7. The power contactor (1) according to claim 1, wherein the yoke plate (9) of the power contactor (1) is equipped at least partially with an insulation film (11) on the side that faces the contact points.

8. The power contactor (1) according to claim 1, wherein the actuation axis (14) is enclosed at least partially by a moved insulation sleeve (13) that is movable relative to the stationary insulation sleeve (12), whereby the moved insulation sleeve (13) is connected firmly to the actuation axis (14), and whereby the stationary insulation sleeve (12) and the moved insulation sleeve (13) interact telescopically.

9. The power contactor (1) according to claim 1, wherein the movable contacts (4) and/or the fixed contacts (5) are respectively designed with an arc guide horn (15), whereby the arc guide horns (15) are tapered at least in a sectional way.

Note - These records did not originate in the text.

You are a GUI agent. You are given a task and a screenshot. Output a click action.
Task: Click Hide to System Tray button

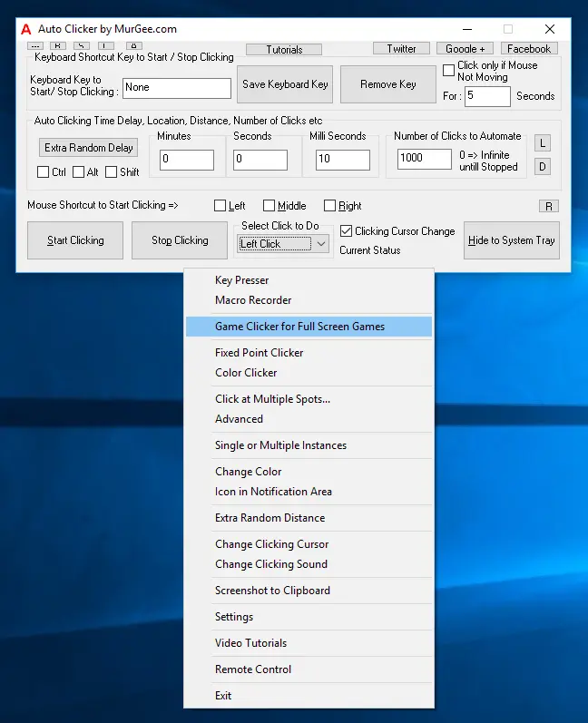511,240
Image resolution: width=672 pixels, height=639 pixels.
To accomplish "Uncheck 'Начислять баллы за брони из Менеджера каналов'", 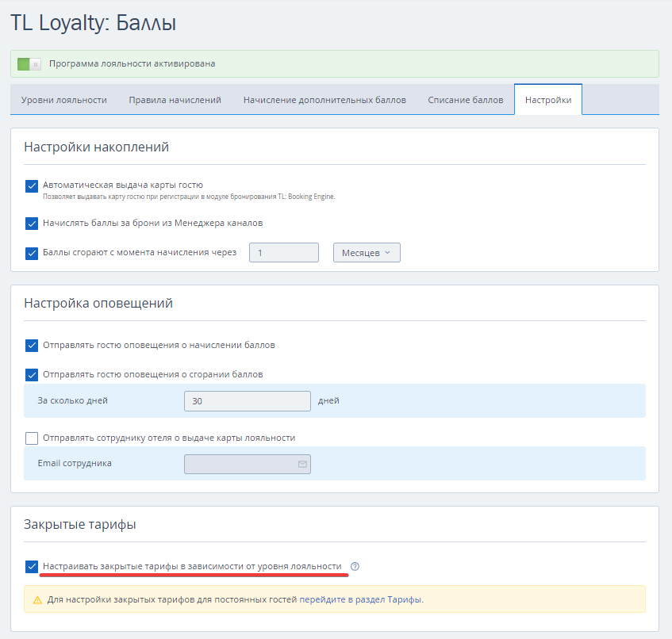I will coord(32,224).
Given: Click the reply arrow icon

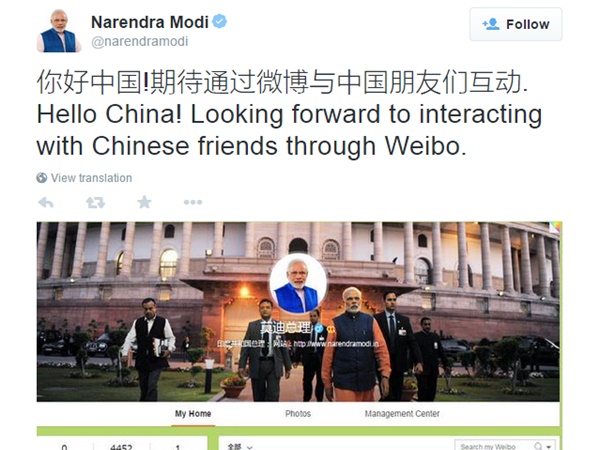Looking at the screenshot, I should tap(46, 202).
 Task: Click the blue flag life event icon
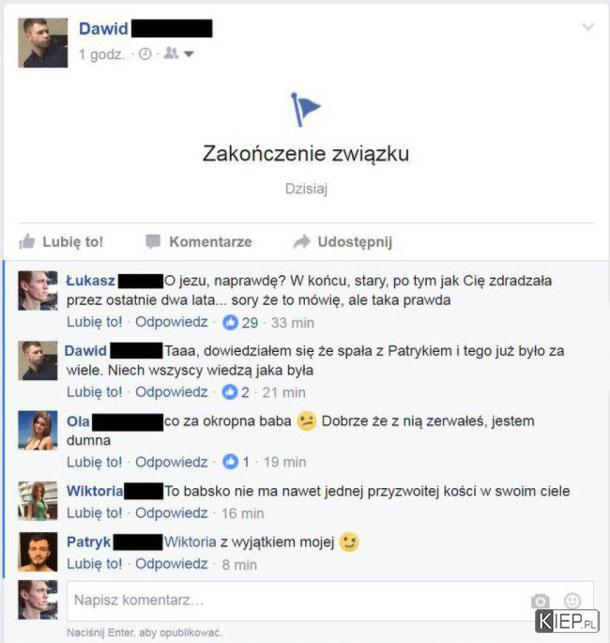click(x=305, y=109)
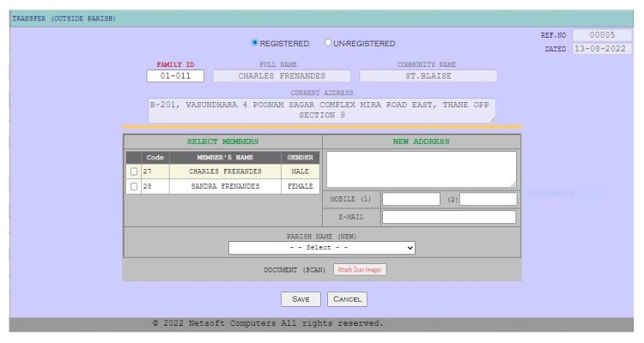
Task: Click the Dated field
Action: 600,49
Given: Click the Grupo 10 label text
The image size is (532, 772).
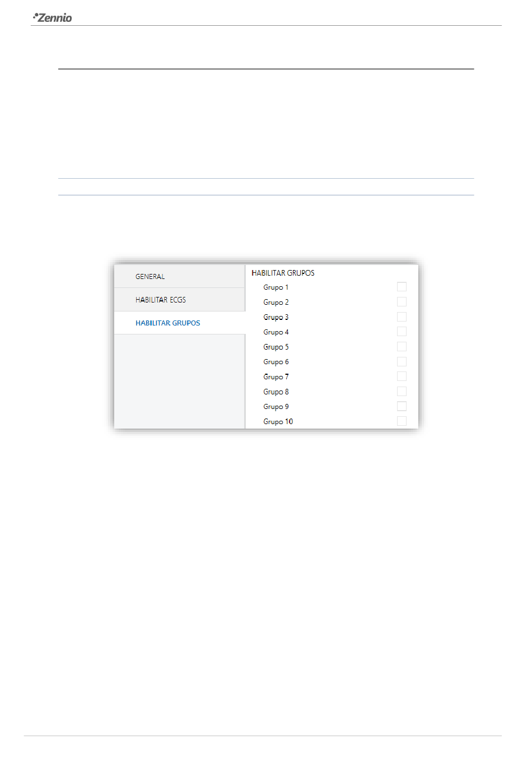Looking at the screenshot, I should (x=278, y=421).
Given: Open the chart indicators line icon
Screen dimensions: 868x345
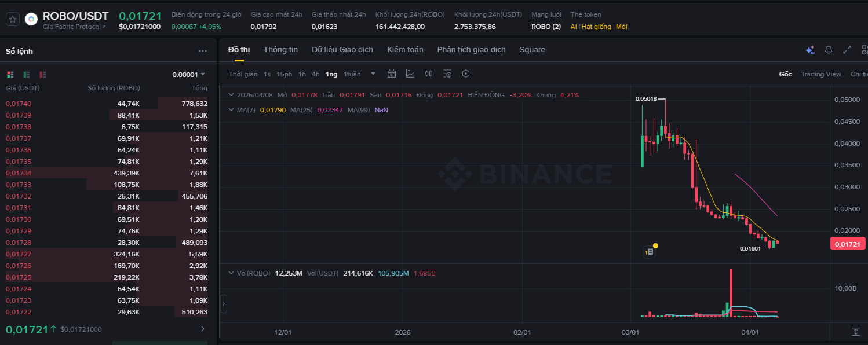Looking at the screenshot, I should [410, 74].
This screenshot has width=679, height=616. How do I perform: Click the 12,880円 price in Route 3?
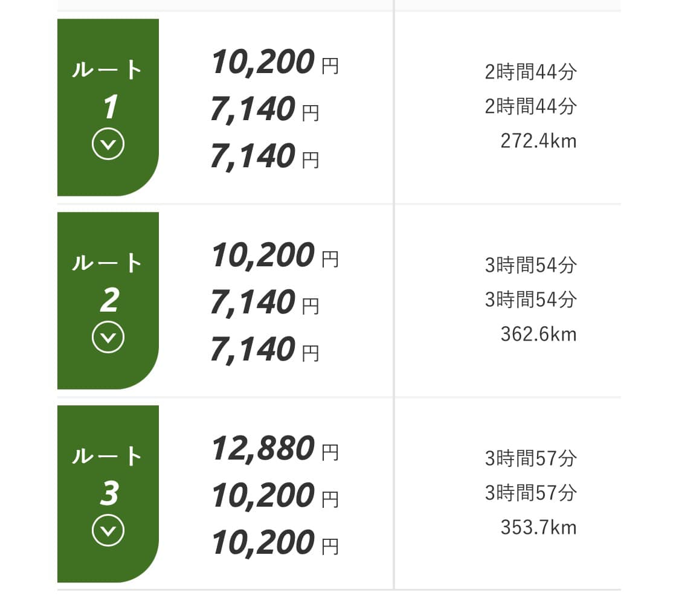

10. The power contactor (1) according to claim 9, wherein the arc guide horn (15) is designed as a separate component and fastened on the corresponding fixed contact (5) and/or movable contact (4).

11. The power contactor (1) according to claim 1, wherein the yoke plate (9) of the power contactor (1) has a breakthrough (19) in the area of one of the contact points, whereby the breakthrough (19) is sealed with a foam rubber mat (21).

Description

(1) An embodiment of the present invention will be explained in greater detail by means of drawings in the following. The drawings show:

(2) FIG. 1: a partially sectional oblique view of a power contactor according to the invention,

(3) FIG. 2: a schematic longitudinal section through the power contactor according to the invention from FIG. 1,

(4) FIG. 3: a detail view of the contact bridges of the power contactor according to the invention from the FIGS. 1 and 2.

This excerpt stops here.